Exercise requirements
The answer should be the exact lines from the line containing "Given: Click the 监护人（一）姓名 guardian name field" through the last line of the material below, with no pictures.

Extracted records
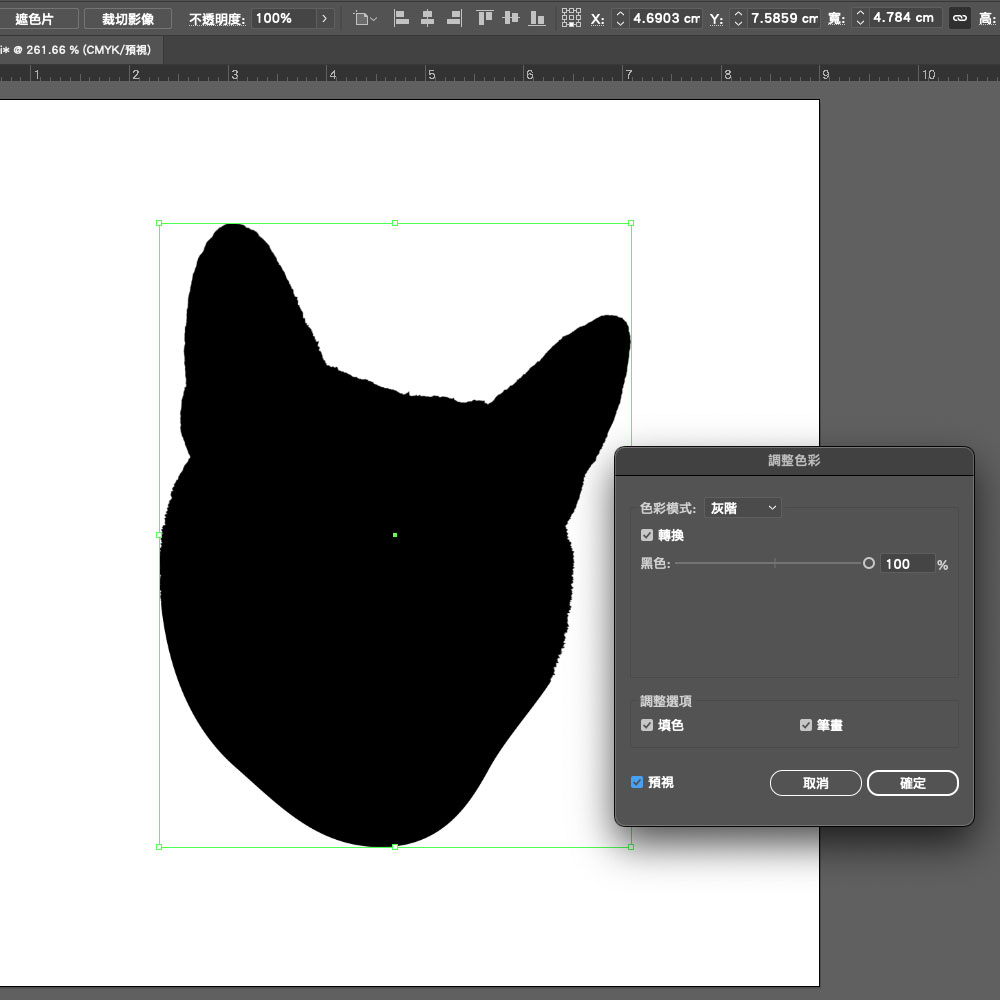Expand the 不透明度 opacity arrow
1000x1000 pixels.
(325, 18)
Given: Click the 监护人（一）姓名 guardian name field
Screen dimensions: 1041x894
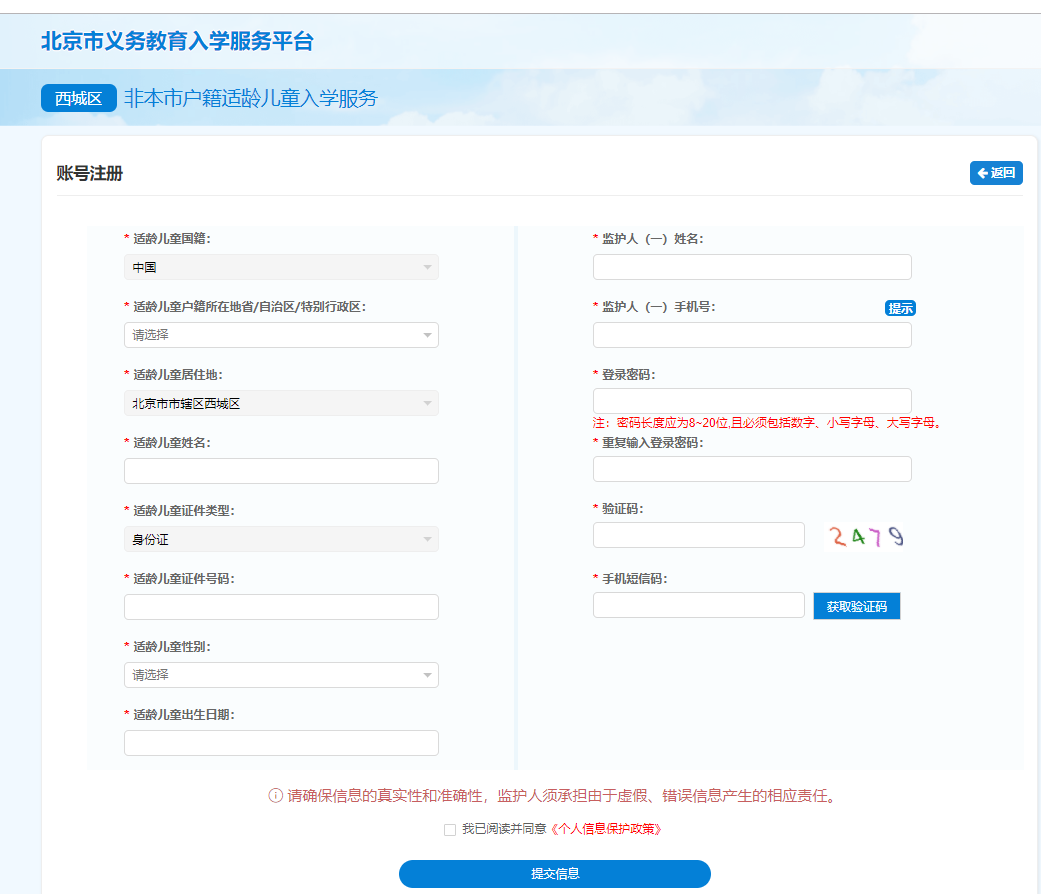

Answer section
Given: Click the 监护人（一）姓名 guardian name field
Screen dimensions: 1041x894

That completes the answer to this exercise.